DISCONTINUATION OF PROJECT.
This project will no longer be maintained by Intel.
Intel has ceased development and contributions including, but not limited to, maintenance, bug fixes, new releases, or updates, to this project.
Intel no longer accepts patches to this project.
If you have an ongoing need to use this project, are interested in independently developing it, or would like to maintain patches for the open source software community, please create your own fork of this project.
This project is a demonstration on how to use an Intel® RealSense™ camera and create a full 3D model of an object by moving the depth camera around it. It is able to guess the movement of the camera without any additional motion sensor, just from the depth data. It then combines the data into a single model.
Parts of the code originate from the Pointcloud demo. An explanation on how to use the depth camera is in the articles Depth Camera Capture in HTML5 and How to create a 3D view in WebGL.
The project consists of three main parts: the motion estimation, the model creation, and the rendering. Almost everything is performed on the GPU by using WebGL shaders.
This stage of the demo uses the ICP algorithm to guess the movement of the camera without any motion sensor (also known as SLAM). It has been inspired by the paper KinectFusion: Real-time 3D Reconstruction and Interaction Using a Moving Depth Camera, which implements a similar version of the algorithm optimized for GPUs. Thanks to this design, it's able to process the frames in real-time even on a relatively weak GPU.
The images below show how two frames of data (that were artificially created) get aligned over the course of 10 steps of the ICP algorithm.

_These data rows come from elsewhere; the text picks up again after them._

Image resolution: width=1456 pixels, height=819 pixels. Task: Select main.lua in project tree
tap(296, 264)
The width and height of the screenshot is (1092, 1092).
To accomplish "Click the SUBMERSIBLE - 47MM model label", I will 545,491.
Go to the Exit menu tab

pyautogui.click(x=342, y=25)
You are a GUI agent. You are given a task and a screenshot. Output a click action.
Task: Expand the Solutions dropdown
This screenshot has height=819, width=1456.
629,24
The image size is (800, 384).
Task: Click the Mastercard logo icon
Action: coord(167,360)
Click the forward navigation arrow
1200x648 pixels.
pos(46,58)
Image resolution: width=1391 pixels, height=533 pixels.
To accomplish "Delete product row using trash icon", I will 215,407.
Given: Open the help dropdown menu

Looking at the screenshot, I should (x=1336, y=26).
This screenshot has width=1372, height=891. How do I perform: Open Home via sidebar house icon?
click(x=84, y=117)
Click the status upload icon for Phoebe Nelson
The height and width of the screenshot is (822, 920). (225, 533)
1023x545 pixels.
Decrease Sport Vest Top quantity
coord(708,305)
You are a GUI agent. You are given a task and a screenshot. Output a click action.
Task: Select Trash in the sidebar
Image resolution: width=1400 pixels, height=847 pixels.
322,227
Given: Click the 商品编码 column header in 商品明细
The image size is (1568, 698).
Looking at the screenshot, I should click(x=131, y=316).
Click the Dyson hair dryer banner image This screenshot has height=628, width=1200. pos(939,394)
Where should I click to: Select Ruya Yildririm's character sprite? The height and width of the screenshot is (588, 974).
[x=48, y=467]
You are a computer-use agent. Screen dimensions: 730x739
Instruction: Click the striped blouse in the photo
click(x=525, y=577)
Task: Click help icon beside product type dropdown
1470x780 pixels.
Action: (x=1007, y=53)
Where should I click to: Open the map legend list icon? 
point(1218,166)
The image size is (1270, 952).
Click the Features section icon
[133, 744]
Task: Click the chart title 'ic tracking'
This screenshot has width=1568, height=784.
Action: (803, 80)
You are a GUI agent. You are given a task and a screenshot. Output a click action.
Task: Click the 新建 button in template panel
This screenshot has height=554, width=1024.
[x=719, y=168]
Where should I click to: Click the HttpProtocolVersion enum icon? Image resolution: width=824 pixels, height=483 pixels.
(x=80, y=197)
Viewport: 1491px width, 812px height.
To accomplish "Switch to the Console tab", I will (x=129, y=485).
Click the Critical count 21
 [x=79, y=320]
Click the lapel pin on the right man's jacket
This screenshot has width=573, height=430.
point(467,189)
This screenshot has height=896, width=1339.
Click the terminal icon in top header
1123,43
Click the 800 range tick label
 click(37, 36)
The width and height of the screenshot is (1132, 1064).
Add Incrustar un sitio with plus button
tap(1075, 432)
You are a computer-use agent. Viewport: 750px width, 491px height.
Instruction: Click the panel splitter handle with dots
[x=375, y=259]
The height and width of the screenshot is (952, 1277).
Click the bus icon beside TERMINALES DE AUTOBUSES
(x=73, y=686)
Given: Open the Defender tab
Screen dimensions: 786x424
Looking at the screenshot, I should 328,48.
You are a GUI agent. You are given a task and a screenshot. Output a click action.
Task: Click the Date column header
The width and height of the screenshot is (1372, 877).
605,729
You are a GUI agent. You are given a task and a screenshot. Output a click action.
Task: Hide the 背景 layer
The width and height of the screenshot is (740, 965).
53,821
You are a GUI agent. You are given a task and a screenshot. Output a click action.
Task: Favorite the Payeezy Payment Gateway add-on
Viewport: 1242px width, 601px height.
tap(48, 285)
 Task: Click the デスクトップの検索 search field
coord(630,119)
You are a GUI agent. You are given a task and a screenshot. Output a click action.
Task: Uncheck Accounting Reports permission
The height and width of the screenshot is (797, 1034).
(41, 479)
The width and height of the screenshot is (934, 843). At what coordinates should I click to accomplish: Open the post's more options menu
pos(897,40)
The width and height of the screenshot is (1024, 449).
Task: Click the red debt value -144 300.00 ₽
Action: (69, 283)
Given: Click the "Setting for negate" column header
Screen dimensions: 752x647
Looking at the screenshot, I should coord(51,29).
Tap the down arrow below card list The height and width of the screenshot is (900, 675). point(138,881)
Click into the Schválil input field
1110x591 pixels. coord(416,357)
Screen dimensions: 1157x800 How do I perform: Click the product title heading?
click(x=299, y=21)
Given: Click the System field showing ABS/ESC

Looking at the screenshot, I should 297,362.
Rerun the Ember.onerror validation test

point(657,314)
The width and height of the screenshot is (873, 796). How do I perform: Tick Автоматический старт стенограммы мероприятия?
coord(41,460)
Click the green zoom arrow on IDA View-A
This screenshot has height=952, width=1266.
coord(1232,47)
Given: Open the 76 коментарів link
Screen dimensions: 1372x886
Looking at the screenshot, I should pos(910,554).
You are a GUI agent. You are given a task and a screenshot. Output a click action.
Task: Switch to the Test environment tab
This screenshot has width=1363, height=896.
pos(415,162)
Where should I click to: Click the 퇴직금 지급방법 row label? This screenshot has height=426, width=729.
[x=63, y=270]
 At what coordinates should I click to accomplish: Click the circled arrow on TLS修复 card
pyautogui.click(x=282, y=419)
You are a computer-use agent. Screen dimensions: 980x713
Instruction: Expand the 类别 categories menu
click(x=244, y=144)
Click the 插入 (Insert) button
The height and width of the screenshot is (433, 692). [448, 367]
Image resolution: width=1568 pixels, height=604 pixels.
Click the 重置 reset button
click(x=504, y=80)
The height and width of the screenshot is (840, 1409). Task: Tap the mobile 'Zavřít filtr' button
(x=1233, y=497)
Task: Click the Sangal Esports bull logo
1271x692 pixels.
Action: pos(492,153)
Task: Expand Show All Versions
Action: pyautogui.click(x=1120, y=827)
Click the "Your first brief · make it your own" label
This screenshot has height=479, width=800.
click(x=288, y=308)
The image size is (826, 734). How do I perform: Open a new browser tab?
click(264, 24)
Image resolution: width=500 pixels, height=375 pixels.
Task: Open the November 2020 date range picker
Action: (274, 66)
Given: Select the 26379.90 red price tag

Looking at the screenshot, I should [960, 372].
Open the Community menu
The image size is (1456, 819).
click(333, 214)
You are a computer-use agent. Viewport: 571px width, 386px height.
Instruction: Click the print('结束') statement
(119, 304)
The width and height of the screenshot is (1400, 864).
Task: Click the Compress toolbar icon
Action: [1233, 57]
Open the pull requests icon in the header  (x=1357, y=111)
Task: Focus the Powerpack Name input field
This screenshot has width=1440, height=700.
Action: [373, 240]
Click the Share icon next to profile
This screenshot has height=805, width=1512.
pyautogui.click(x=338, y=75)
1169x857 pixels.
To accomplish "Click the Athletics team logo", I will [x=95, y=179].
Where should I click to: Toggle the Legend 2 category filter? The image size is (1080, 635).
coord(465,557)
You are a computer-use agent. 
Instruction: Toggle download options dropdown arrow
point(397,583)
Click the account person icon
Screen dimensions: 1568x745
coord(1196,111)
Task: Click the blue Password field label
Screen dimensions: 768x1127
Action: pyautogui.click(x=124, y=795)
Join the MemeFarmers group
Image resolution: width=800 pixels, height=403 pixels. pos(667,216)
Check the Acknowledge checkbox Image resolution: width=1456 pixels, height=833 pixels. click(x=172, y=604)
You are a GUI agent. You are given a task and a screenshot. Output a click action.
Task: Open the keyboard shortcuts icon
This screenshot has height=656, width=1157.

The principle is similar to
linear regression. In linear
regression, you are trying to fit a line trough a noisy set of points,
while minimizing the error. With the ICP algorithm, we are trying to find
a motion that will match two pointclouds together as best as possible,
assuming 6DOF (six degrees of freedom). If we had exact information on which
point from one pointcloud corresponds to which point in the other pointcloud,
this would be relatively easy. To some degree, this could be achieved by
recognizing features of a scene (e.g. corners of a table) and deciding that they
match up, but this approach is computationally intensive and difficult to
implement. A simpler approach is to decide that whatever point is closest,
that's the corresponding point. The closest point could be found by a brute
force search or by using a k-d tree, but this project uses a heuristic that is
very well suited for the GPU and is described in the shaders/points-fshader.js
file. It's not as exact as using the k-d tree, but has linear time complexity
for each point and is very well suited for the GPU.
This is the most complex part of the project, consisting of three different
shaders that are run several times per frame of data. The documentation is
in the shaders and in movement.js
.
A much simpler implementation is in the file movement_cpu.js
, which is used for
testing.
Since WebGL 2.0 doesn't have compute shaders, the calculations are done in fragment shaders that take a texture with floating point data as input. Then they render the output data into another texture with floating point data.
If memory and bandwidth were free, we could just store all the poinclouds and render them together. However, this would not only be very inefficient (we would have millions of points after just a few minutes of recording), it would also end up looking very noisy. A better solution is to create a volumetric model. You can imagine it as a 3D grid where we simply set a voxel (volumetric pixel) to 1 if a point lies within it. This would still be very inefficient and noisy, with the addition of looking too much like Minecraft. An even better way is to create a volumetric model using a signed distance function. Instead of storing 1 or 0 in a voxel, we store the distance to the object surface from the center of the voxel. This method is described in the paper A Volumetric Method for Building Complex Models from Range Images.
The demo uses a 3D texture to store the volumetric model. The details of the
model creation are described in the file shaders/model-fshader.js
.
This stage is the simplest and is more closely described in the file
shaders/renderer-fshader.js
. It uses the
raymarching
algorithm (a simpler and faster version of raytracing) to render the volumetric,
model, on which it then applies Phong lighting.
The project works on Windows, Linux and ChromeOS with Intel® RealSense™ SR300 (and related cameras like Razer Stargazer or Creative BlasterX Senz3D) and R200 3D Cameras.
-
To make sure your system supports the camera, follow the installation guide in librealsense.
-
Connect the camera.
-
Go to the demo page.
To run the code locally, give Chromium the parameter
--use-fake-ui-for-media-stream
, so that it doesn't ask you for camera
permissions, which are remembered only for https pages.
Intel and Intel RealSense are trademarks of Intel Corporation in the U.S. and/or other countries.